Scientists believe that about 25% of your lifespan is influenced by your genetics. Your genes, which you inherit from your parents, are instructions that code your features, like your hair color and height. But the remaining 75% of your lifespan is influenced by factors you can modify, including your lifestyle and environment. In other words, a large portion of your lifespan is determined by components within your control. The quality of what you eat is a key piece of the lifespan puzzle. Here are the research-backed foods and eating patterns that can help extend your longevity.
Blue Zones and Plant-Forward Nutrition
Blue Zones are five areas of the world where people live the longest, healthiest lives. Blue Zones include areas in Greece, Japan, Italy, Costa Rica, and the USA (California). Blue Zones residents are likely to become centenarians (exceed the age of 100 years old) and remain healthy. Their way of life is highly aligned with Lifestyle Medicine, as they value plant-forward diets, physical activity, social connection, sleep, rituals that reduce stress, and not smoking.
When it comes to nutrition, Blue Zones communities typically enjoy a 95-100% plant-based diet. Eating patterns in these regions are centered around whole, unprocessed foods. In addition, their diets are rich in nuts, beans, whole grains, vegetables, and fruit.
In short, incorporating these foods into your meals can help you eat more like Blue Zones communities:
- Nuts: 1-2 handfuls per day
- Almonds, Brazil nuts, cashews, hazelnuts, pine nuts, pistachios, walnuts
- Beans: ½ – 1 cup per day
- Black beans, black-eyed peas, chickpeas, fava beans
- 100% whole grains: 3 servings per day
- Barley, brown rice, bulgur, farro, ground corn, quinoa, oats
- Fruits and vegetables: 5-10 servings per day
- Avocados, bananas, bitter melons, lemons, papayas, peach palms, plantains, tomatoes
- Fennel, seaweed, shiitake mushrooms, squash, sweet potatoes, wild greens, yams
How Do These Foods Help?
Research shows that shifting away from a typical Western diet that is high in processed foods to an eating pattern that includes legumes, whole grains, and nuts is linked with longevity. If this shift starts at 20 years old, the increase in life expectancy is reported to be 10.7 years for females and 13 years for males. If this shift starts at 60 years old, the increase in life expectancy is reported to be over 8 years.
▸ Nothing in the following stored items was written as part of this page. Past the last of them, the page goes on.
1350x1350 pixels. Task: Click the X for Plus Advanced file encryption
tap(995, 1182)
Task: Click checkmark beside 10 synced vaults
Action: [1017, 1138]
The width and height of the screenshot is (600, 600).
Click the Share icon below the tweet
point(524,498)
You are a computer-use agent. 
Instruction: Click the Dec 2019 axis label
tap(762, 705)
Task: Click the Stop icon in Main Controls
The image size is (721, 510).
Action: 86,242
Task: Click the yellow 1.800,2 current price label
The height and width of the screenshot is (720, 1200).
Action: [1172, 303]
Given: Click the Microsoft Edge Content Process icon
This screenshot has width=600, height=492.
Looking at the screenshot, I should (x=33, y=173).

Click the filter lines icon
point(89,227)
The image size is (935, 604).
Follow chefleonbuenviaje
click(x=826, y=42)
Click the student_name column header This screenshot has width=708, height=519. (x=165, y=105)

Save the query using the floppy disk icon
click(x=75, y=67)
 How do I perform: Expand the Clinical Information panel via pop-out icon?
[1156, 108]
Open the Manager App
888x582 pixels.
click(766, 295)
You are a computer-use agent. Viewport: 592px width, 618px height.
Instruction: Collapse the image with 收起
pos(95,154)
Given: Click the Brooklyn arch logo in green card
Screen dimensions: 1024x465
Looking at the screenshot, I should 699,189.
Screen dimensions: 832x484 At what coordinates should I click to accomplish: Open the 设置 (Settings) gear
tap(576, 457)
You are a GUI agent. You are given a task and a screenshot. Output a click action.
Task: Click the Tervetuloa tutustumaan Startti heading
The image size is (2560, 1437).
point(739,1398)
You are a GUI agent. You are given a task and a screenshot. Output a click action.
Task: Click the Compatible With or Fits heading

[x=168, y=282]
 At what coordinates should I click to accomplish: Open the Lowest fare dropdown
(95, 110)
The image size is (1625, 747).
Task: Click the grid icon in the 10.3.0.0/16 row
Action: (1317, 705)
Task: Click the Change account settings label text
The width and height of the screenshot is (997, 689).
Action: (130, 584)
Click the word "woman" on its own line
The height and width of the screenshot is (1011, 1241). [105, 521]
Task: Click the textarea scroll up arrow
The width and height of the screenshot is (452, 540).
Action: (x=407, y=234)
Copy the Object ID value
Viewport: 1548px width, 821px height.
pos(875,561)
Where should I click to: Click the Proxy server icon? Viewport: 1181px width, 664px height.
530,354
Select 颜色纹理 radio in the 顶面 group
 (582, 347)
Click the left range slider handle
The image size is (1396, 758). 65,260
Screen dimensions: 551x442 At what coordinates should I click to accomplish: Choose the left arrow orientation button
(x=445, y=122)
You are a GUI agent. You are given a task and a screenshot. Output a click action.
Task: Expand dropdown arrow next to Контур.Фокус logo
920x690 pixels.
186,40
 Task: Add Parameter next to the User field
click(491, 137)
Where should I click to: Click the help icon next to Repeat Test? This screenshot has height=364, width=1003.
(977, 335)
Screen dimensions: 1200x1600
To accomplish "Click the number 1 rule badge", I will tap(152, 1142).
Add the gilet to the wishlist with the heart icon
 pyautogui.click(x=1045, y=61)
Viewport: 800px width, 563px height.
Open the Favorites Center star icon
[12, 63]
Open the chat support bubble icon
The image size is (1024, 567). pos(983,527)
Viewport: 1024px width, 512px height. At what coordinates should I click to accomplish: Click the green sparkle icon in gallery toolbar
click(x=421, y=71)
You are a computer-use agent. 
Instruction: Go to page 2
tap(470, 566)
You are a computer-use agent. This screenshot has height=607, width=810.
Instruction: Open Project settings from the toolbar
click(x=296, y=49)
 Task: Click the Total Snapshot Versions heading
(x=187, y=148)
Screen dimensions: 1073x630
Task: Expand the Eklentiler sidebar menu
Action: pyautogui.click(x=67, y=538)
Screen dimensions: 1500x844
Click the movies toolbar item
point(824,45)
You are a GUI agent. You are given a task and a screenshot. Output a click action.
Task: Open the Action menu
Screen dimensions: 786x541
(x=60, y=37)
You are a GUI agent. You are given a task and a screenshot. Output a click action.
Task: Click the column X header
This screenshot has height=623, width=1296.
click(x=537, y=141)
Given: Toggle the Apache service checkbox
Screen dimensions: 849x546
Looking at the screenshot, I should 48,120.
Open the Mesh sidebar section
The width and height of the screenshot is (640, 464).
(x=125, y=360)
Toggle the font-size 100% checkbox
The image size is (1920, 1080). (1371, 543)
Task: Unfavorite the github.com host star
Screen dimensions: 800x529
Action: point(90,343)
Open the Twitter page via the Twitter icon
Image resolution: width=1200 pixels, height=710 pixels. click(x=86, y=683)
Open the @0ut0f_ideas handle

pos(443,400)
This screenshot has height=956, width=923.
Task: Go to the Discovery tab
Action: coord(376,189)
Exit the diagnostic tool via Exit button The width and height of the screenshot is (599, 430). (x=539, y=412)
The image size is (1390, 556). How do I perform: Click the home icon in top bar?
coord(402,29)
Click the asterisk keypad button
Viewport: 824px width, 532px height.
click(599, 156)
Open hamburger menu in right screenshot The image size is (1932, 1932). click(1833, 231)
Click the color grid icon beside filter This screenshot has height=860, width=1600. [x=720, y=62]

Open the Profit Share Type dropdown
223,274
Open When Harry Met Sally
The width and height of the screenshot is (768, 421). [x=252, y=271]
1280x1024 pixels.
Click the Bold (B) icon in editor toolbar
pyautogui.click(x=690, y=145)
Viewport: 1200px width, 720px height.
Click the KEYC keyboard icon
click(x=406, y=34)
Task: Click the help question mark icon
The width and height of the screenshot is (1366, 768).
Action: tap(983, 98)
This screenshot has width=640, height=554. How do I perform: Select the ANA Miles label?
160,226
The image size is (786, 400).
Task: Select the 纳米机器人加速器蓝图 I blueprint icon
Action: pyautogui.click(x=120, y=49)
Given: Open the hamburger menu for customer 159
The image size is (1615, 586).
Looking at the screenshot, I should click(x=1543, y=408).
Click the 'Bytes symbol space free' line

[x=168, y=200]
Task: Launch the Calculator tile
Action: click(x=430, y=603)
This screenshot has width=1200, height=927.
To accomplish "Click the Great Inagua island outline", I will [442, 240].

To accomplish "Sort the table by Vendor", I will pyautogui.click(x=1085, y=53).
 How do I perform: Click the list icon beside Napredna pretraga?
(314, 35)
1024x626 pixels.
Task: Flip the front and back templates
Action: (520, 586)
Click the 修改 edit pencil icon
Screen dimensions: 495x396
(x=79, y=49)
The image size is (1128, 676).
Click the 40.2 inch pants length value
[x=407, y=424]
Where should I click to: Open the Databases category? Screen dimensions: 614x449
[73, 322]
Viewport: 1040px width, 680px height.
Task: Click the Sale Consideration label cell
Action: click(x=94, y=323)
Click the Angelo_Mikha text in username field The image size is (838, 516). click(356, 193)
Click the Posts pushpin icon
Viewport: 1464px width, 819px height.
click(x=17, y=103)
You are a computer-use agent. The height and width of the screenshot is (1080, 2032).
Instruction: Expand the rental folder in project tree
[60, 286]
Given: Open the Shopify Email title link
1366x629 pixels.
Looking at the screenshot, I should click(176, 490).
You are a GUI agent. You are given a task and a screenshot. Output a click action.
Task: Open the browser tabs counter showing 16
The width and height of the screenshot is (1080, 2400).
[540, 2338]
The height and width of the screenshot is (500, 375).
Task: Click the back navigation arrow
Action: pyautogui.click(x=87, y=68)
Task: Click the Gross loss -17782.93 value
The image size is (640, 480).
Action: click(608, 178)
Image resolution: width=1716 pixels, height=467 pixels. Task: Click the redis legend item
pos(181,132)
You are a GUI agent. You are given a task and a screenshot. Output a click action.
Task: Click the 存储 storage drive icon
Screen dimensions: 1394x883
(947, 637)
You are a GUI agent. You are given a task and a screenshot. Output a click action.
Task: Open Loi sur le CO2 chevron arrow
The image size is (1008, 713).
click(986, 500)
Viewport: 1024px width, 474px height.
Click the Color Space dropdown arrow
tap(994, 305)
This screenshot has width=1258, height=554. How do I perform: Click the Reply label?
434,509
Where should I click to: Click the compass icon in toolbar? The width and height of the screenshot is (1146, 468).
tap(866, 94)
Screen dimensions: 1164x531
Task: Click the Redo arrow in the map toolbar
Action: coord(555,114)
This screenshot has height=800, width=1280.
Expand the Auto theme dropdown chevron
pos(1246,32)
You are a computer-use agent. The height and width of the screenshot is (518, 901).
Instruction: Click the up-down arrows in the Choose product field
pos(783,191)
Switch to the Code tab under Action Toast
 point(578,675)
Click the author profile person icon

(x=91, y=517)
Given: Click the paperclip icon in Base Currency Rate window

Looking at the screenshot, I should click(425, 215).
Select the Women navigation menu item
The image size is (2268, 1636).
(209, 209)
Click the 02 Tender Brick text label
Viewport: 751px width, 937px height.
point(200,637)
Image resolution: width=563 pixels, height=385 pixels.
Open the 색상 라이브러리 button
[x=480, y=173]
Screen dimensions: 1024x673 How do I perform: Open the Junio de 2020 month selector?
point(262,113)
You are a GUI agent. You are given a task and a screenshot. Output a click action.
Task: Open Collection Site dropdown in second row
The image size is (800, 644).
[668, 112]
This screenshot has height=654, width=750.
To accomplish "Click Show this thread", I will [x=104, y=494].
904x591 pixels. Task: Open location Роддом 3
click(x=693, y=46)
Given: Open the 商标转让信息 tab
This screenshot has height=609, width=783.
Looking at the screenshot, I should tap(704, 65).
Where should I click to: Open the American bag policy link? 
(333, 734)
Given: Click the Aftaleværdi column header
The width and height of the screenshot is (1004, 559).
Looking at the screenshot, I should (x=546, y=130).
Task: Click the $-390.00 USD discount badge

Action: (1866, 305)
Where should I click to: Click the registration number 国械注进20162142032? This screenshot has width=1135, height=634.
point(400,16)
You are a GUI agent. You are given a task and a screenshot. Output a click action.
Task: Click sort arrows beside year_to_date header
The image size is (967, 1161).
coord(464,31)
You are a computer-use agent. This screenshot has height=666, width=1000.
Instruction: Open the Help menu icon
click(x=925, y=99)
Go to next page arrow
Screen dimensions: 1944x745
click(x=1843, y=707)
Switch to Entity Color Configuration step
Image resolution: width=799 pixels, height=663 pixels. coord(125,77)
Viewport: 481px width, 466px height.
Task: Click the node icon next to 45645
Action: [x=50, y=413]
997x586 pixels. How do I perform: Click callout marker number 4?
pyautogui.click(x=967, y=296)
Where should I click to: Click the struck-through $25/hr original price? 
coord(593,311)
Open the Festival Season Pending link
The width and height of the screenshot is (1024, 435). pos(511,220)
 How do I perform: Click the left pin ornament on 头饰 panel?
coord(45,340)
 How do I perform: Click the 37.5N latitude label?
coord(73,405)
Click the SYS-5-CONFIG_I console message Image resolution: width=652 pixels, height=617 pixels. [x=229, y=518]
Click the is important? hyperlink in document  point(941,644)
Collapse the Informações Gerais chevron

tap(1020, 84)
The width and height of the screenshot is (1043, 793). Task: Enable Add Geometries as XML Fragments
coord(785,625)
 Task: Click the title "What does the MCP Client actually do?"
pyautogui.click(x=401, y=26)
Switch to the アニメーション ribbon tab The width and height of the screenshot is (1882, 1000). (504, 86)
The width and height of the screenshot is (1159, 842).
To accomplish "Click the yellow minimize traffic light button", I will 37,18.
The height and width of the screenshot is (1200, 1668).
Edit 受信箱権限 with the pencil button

These foods are also powerful on their own. Nuts are packed with key nutrients, including copper, fiber, folate, vitamin E, and arginine. Evidence shows that people who eat nuts daily have a 20% lower mortality rate than people who do not consume nuts. Eating nuts has also been shown to protect against heart disease, which is the leading cause of death in the U.S.
As for beans, one study found that consuming 20 grams of beans per day can reduce the risk of death by about 8%. There are many benefits to replacing meat with beans. This practice is known to reduce the risk of heart disease and diabetes, two of the top 10 leading causes of death in the U.S.
Whole grains are also tied to longevity.
Whole grains are differentiated from refined grains mainly because the entirety of the plant remains intact, including the bran. The bran portion of a whole grain contains valuable nutrients, such as B vitamins, iron, copper, zinc, magnesium, antioxidants, and phytochemicals. Research shows that whole grain consumers generally have a 9% lower mortality rate, and a 15% lower death rate from heart disease, compared to those who do not regularly eat whole grains.
Lastly, fruits and vegetables are linked with longevity, largely due to their polyphenols. Polyphenols are natural compounds that protect against stress-induced damage that leads to chronic conditions, such as heart disease. Research shows that people who ingested 650 mg of polyphenols daily have about a 30% lower death risk compared to those who ingested under 500 mg daily.